[The task] All lines in the records below that hold "gear" are to be shown.

[Source material]
___

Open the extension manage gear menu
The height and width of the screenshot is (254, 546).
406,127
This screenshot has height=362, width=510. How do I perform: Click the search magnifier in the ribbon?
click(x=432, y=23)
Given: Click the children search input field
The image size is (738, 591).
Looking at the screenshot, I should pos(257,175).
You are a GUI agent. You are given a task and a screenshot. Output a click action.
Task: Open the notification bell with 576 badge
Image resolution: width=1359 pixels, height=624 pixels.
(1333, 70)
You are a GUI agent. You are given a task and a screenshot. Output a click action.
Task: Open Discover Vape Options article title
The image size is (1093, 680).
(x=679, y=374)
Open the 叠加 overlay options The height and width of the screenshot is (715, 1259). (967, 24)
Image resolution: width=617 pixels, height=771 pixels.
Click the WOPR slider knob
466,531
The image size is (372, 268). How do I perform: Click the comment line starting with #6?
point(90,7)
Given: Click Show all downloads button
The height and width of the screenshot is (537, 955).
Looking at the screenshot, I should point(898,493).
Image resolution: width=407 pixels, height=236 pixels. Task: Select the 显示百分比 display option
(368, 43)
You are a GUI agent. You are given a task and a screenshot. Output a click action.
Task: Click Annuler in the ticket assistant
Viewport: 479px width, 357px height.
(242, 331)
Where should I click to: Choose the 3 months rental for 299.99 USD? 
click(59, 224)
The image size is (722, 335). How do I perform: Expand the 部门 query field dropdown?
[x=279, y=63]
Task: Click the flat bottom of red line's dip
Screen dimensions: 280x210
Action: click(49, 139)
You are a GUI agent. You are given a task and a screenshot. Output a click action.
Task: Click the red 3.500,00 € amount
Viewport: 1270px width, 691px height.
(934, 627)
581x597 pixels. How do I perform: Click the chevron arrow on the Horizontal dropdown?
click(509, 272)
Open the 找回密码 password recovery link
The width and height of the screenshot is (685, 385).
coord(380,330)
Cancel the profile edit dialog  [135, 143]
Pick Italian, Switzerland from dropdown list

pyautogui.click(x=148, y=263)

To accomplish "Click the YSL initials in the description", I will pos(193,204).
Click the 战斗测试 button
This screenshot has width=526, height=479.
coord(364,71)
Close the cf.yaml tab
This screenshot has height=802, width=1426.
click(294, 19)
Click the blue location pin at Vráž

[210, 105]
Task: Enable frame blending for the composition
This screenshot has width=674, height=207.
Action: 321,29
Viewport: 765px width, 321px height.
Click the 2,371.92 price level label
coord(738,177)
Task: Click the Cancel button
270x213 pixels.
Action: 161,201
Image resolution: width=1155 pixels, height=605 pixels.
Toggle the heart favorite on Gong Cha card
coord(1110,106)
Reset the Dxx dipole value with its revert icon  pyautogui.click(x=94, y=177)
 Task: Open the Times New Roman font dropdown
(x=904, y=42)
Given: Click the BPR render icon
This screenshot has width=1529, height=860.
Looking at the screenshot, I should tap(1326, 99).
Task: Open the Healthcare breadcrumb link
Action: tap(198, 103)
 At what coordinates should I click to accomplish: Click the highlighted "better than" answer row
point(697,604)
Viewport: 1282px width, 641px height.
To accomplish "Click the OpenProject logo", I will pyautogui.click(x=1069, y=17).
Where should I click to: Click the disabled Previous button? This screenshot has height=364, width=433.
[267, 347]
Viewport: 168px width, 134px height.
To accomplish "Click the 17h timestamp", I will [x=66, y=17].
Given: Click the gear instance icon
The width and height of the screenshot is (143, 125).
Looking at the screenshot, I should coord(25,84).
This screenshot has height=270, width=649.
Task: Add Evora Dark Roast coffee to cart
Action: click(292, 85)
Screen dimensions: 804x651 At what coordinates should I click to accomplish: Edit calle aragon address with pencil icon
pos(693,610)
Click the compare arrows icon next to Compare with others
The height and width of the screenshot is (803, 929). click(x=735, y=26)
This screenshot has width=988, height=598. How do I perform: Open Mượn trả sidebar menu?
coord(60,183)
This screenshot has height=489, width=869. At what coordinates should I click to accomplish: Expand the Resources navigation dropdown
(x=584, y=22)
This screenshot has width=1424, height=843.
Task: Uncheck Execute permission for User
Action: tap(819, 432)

___

[Exercise result]
Open the extension manage gear menu
Given: Click the gear instance icon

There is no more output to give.